EXERCISE: Print, exactly as they stand, the lines below from the one that has "Open all Educational Technology boards" to the one that has "Screen dimensions: 488x419", inclusive, leaving out the pictures.

DATA FOR ANALYSIS:
■ ■ ■ ■ ■
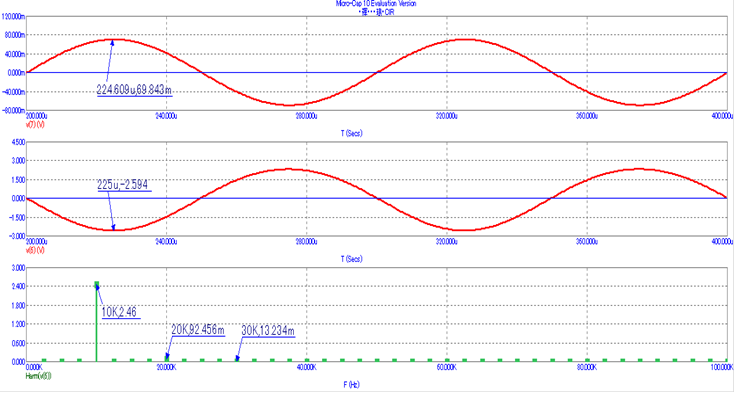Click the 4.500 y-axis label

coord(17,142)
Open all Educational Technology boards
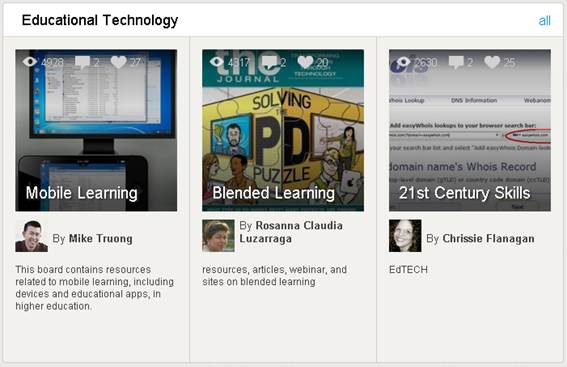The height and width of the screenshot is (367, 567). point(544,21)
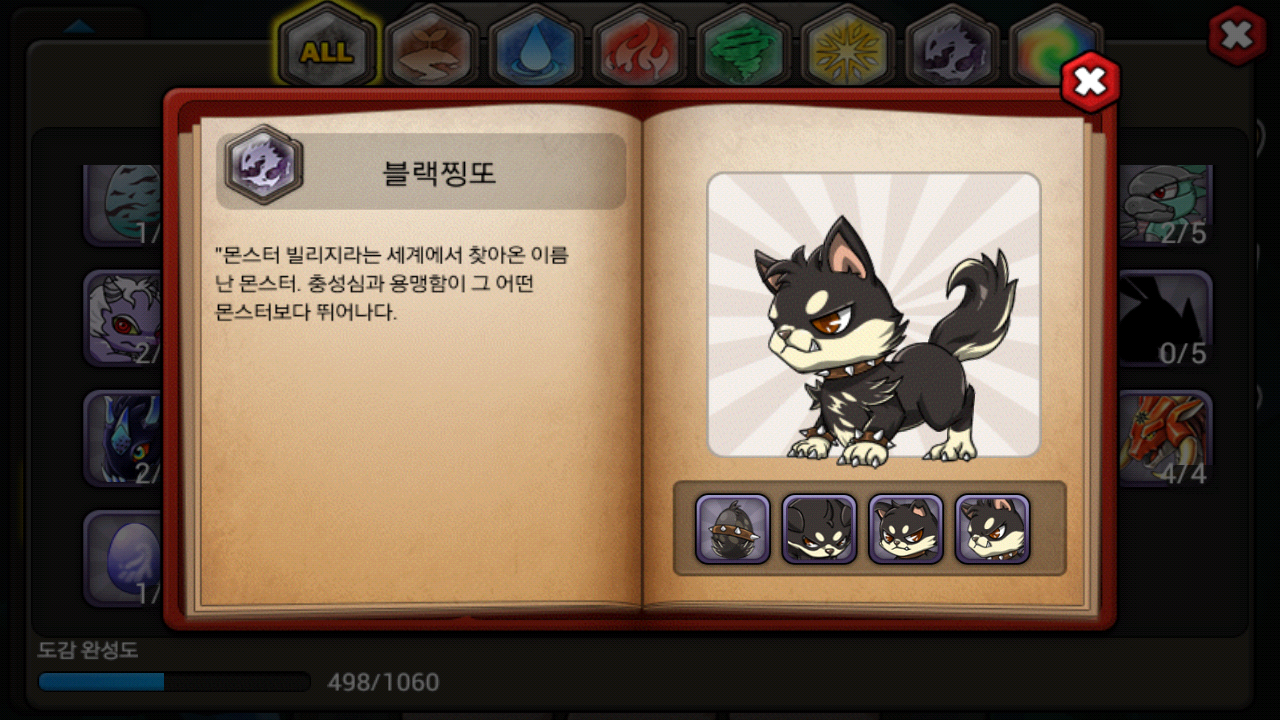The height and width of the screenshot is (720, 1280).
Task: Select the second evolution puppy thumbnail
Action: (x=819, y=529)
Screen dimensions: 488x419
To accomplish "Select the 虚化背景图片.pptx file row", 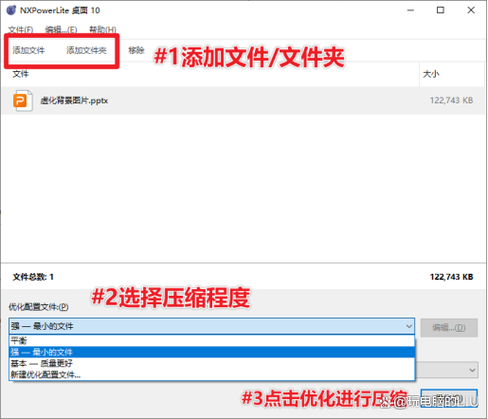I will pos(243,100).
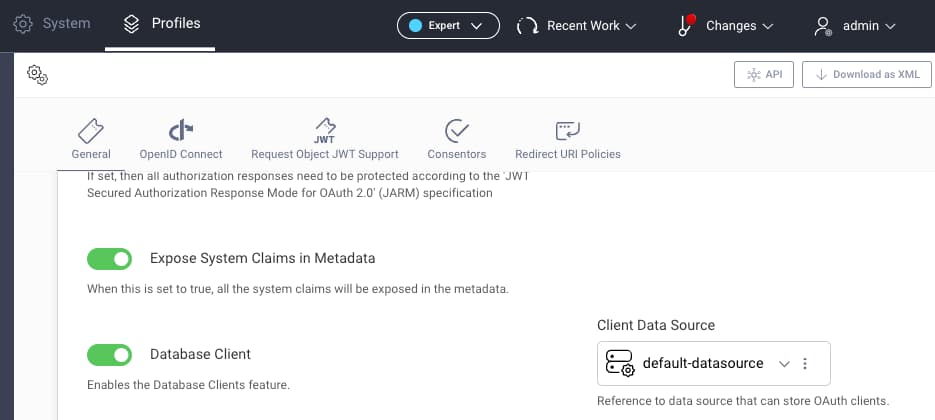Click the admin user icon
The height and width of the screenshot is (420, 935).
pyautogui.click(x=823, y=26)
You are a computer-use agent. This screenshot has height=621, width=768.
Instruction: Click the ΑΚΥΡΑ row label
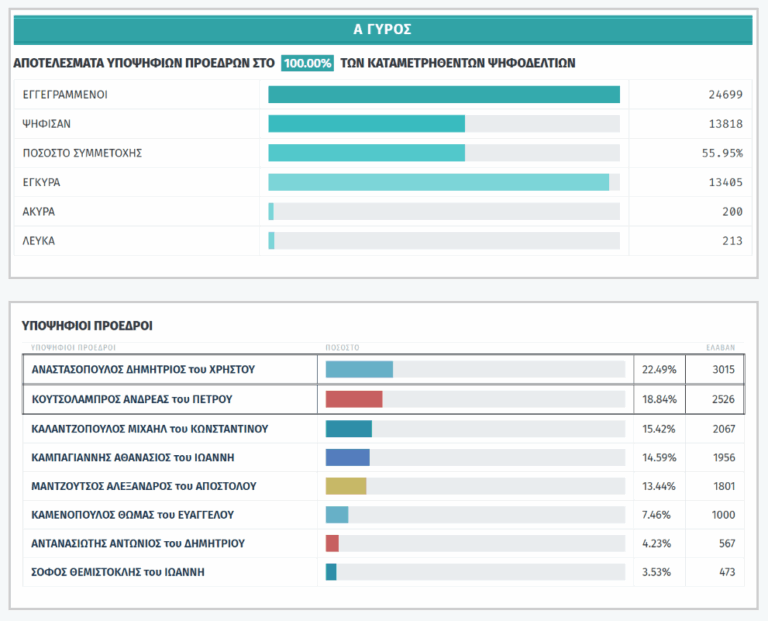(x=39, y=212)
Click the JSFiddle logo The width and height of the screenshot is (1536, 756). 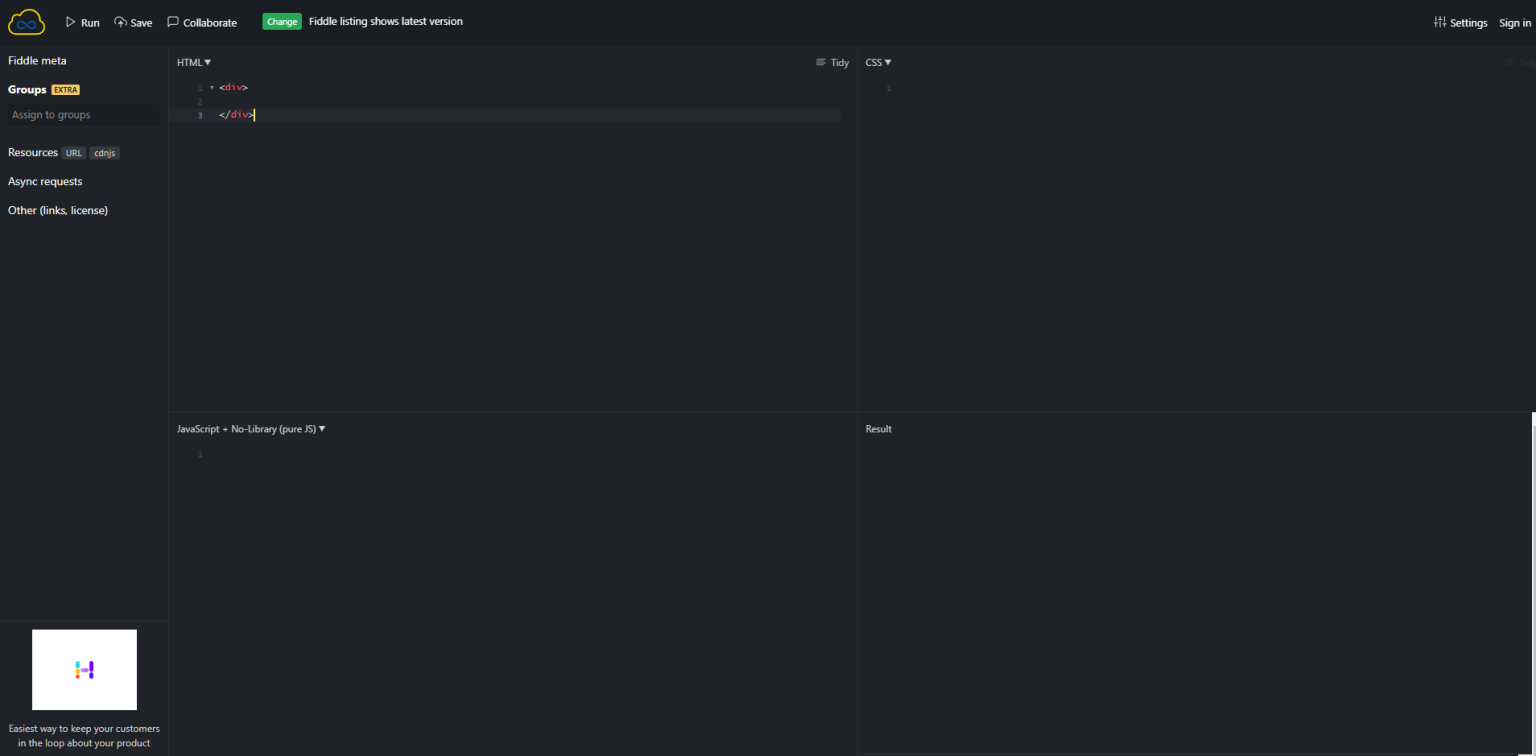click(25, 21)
■ ■ ■ ■ ■
SOLUTION:
Open all Educational Technology boards
The height and width of the screenshot is (367, 567). point(544,21)
The height and width of the screenshot is (720, 1280).
Task: Select the second evolution puppy thumbnail
Action: (x=819, y=529)
Screen dimensions: 488x419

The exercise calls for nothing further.